Rugby has a problem, there is no doubt, and concussion is a major worry for players and the future of the game. Professionalism has changed the nature of the sport. The players are bigger and stronger, the hits are harder, and it has become an impact sport in contrast to the pre-professional game in which the primary skill was in avoiding the tackle. Medicine must take a strong position, and a recent BMJ editorial and editor’s comment  were encouraging, but the medical reaction should be evidence-based rather than emotive. The science is complex, as Paul McCrory, a world expert from Melbourne, has often pointed out — most clearly at last year’s World Congress on Injury and Illness in Sport. We cannot predict who will be affected and how, but we need to remember: concussion is brain damage, even if it is transient.

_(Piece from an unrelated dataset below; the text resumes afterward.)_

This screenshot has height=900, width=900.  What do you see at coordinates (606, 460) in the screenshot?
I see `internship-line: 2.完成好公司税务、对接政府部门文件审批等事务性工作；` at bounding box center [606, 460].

The world skiing championships were a stark reminder of the risks of downhill ski racing. Live sport may also mean televised trauma. As Ondrej Bank approached the end of his run in the downhill component of the combined event, he lost control after a jump at around 75 miles per hour.

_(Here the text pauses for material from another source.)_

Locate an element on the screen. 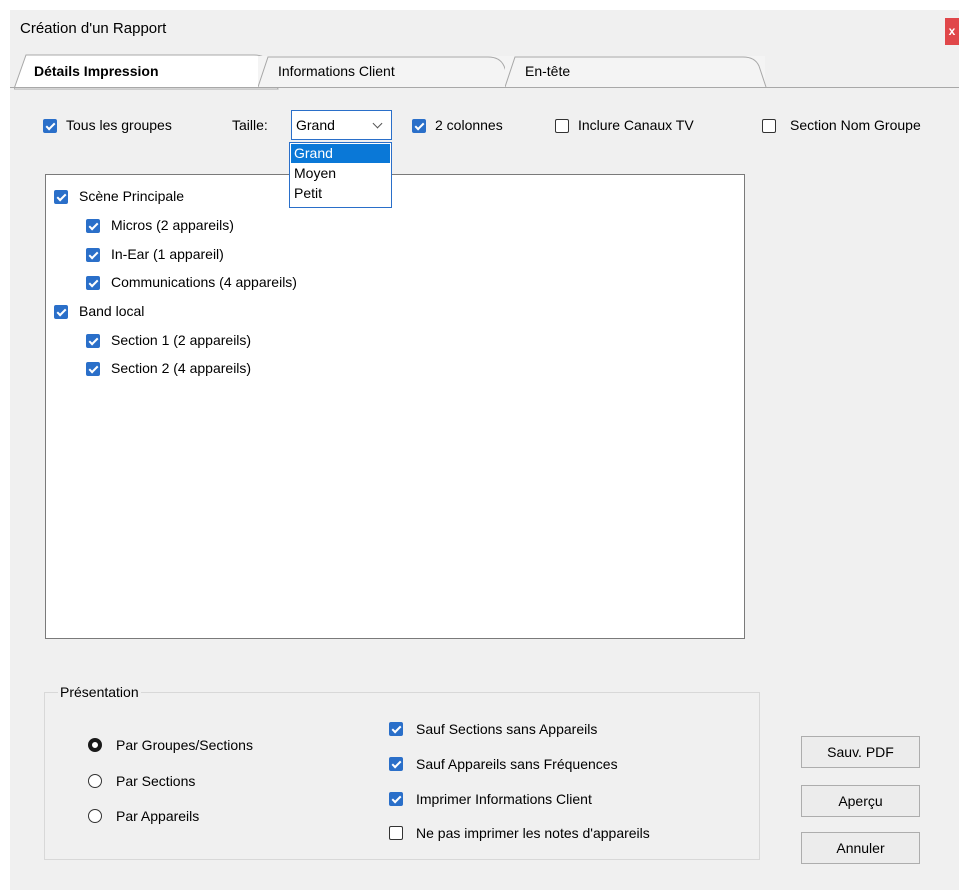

The crowd gasped and watched silently as medics administered to him within full view of the grandstand. The television shots were mercifully discreet, but the horror was clearly reflected in spectators’ faces. Skiing authorities have been working hard to make the sport safer. but this event reminded viewers of the high risks. It was another blow to the Beaver Creek organizers who had hoped for a glorious and flawless event showcasing the best of the United States. The US mens’ downhill team had helped maintain morale among supporters already disappointed by Lindsay Vonn’s failure to bring home the expected gold medal after her superb return to form in Europe following her cruciate injury.

But let’s leave the final sports medicine reflections to the truly legendary jump jockey AP McCoy, who announced that he will be retiring at the end of this season. After what will be soon be 20 successive champion jockey titles and an orthopedic textbook litany of fall-related injuries, including 29 fractures, he intends to hang up his silks at the end of this season. “I’m so up on medical things now I could nearly be a doctor … You only worry about your head or your spinal column. Everything else, some way or another, will repair in time.”